SQLite offers multiple journaling modes. WAL mode (PRAGMA journal_mode=WAL) provides better concurrency than its default rollback journal, allowing readers to access the database while a writer is active. SQLite’s WAL is simpler than enterprise databases but follows the same principles.

Each implementation makes different trade-offs. PostgreSQL prioritizes correctness and features. MySQL/InnoDB optimizes for high-concurrency workloads. SQLite minimizes complexity for embedded use cases.

When and Why WAL Matters

Understanding WAL helps you make informed architectural decisions:

Performance Tuning - If your application can tolerate losing a few seconds of data, asynchronous commits can dramatically improve throughput. For financial systems, synchronous commits are non-negotiable.

Backup Strategies - WAL enables point-in-time recovery. By archiving WAL segments, you can restore the database to any moment between backups.

Replication - Streaming replication works by shipping WAL to replicas. Understanding WAL helps you configure replication lag and failover behavior.
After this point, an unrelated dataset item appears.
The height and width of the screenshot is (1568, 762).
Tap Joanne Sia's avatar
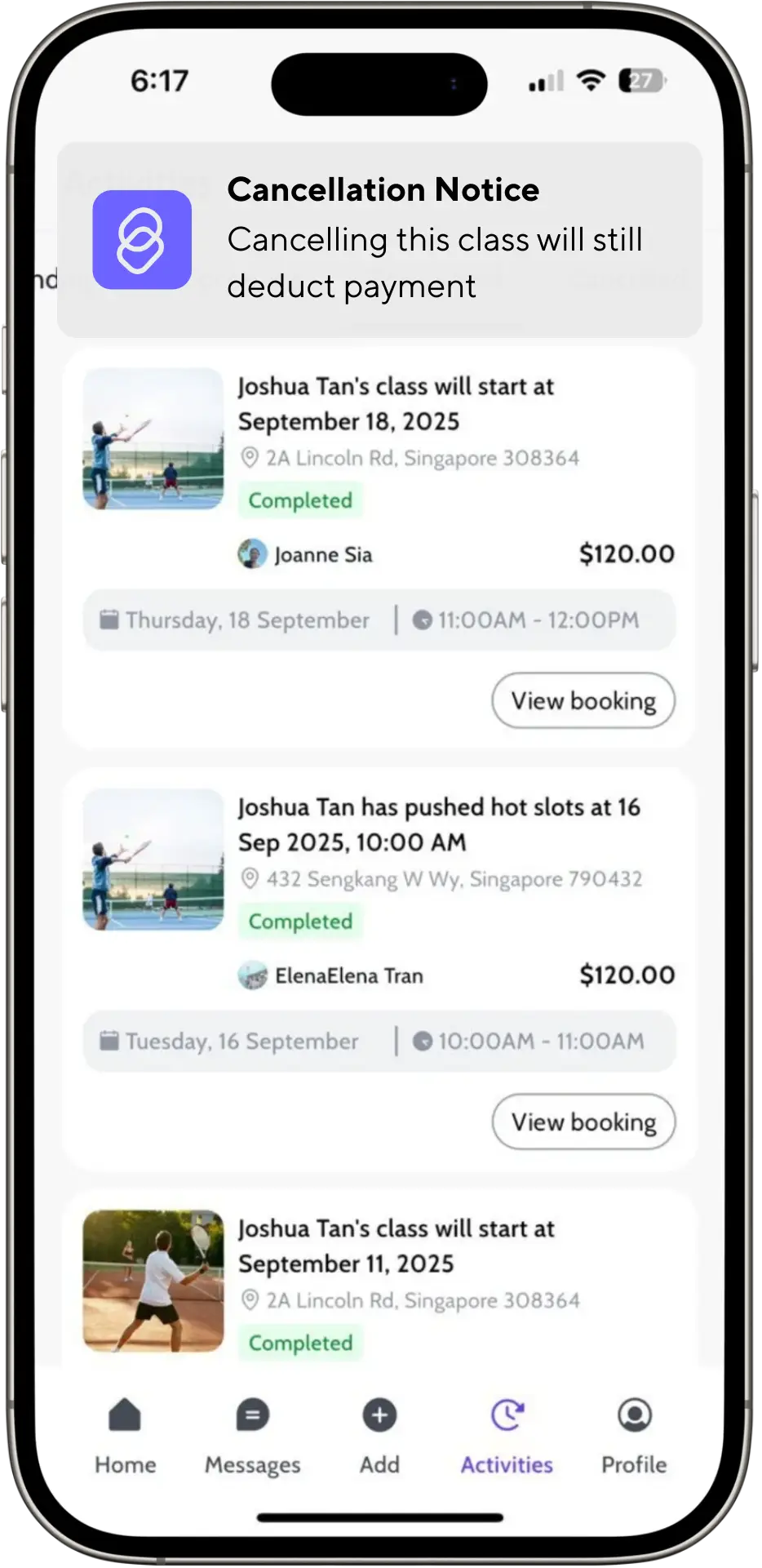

Capacity Planning - WAL generation rate determines disk I/O requirements. Write-heavy workloads need fast storage for WAL files.

The durability guarantees you configure directly impact your recovery point objective (RPO). Synchronous commits give you RPO=0 (no data loss). Asynchronous commits might give you RPO=1 second. Choose based on your business requirements, not default settings.

WAL is the foundation of database durability. It’s not just an implementation detail—it’s a fundamental architectural pattern that transforms the impossibly slow problem of random disk writes into the tractable problem of sequential logging.